In fact, Housing a Generation of Essential Workers 2: Modelling Solutions states that essential workers, who typically earn between $40,000 and $60,000 annually, have been pressured to leave the region since well before COVID-19 showed up. According to the Board of Trade’s Economic Blueprint Institute, there are approximately 330,000 workers in Toronto earning within the range mentioned above; approximately 90,000 of those individuals would be classified as “essential workers.”

While issues of housing have existed for individuals in this earnings range for years, the pandemic has served to highlight the impact these workers have on Toronto’s functioning (and, by association, what it would mean if they weren't in the city at all). The report describes the roles of health-care workers, cooks, custodians and social workers, to name just a few.
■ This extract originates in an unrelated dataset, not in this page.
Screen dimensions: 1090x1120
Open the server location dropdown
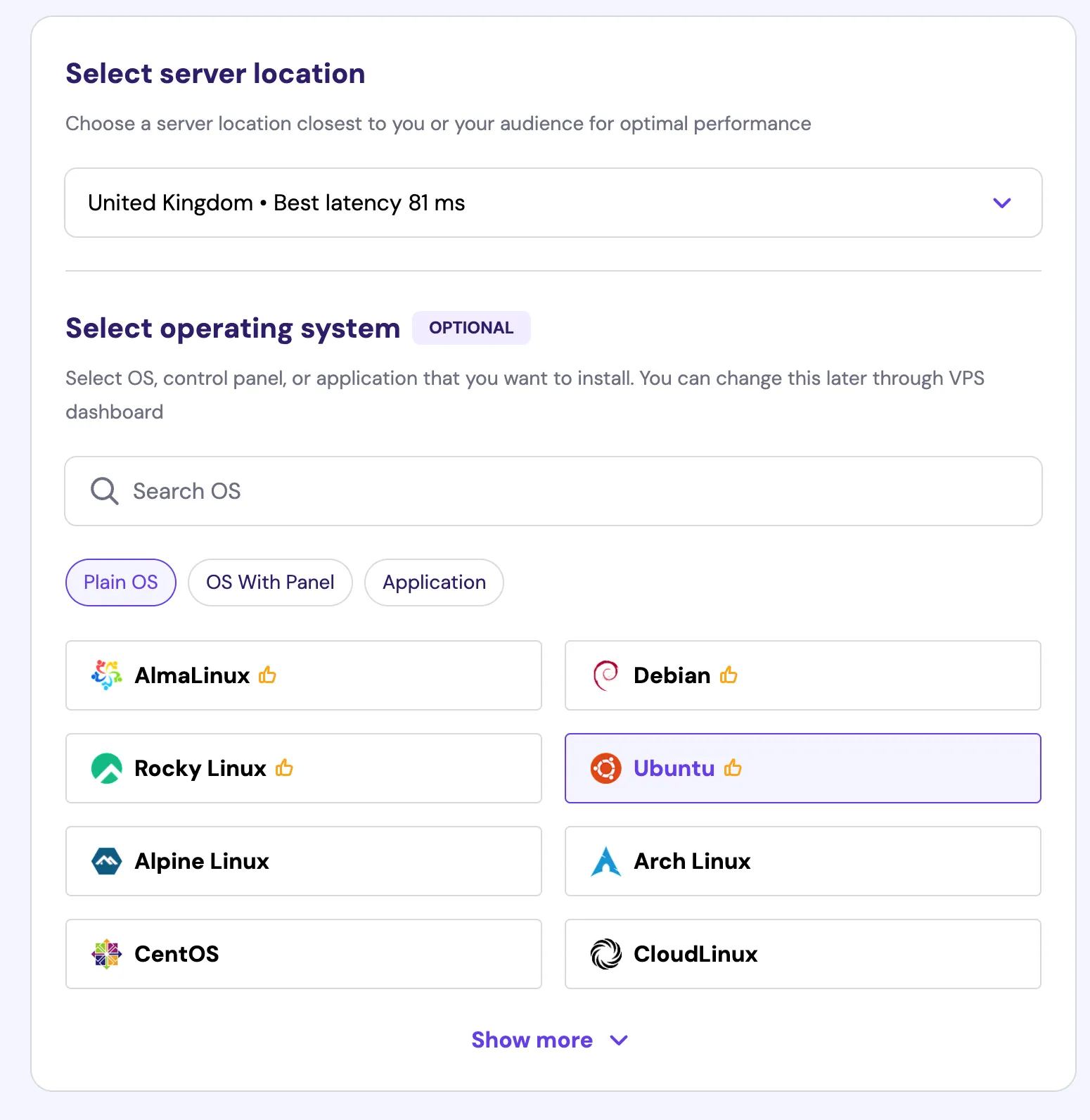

Amid concerns about housing affordability in the city -- ownership or otherwise -- solutions continue to be posed. "Missing middle" housing needs begin to be addressed, city staff challenge controversial provincial orders, and, in the midst of crisis, purpose is found for spaces otherwise unused.  These answers -- while often imperfect -- speak to a broader awareness of the need for accessibility, and the strength of community support, alive in the city's fabric. It's the details such as these that, while costs climb, serve to remind why any of us wanted to be here in the first place.

But, tender sentiments aside, there's no denying: 24 years to make a down payment in Toronto is a tough pill to swallow.

(And it's one that probably won't go down easy anytime soon, whether you quit your avocado toast habit or not).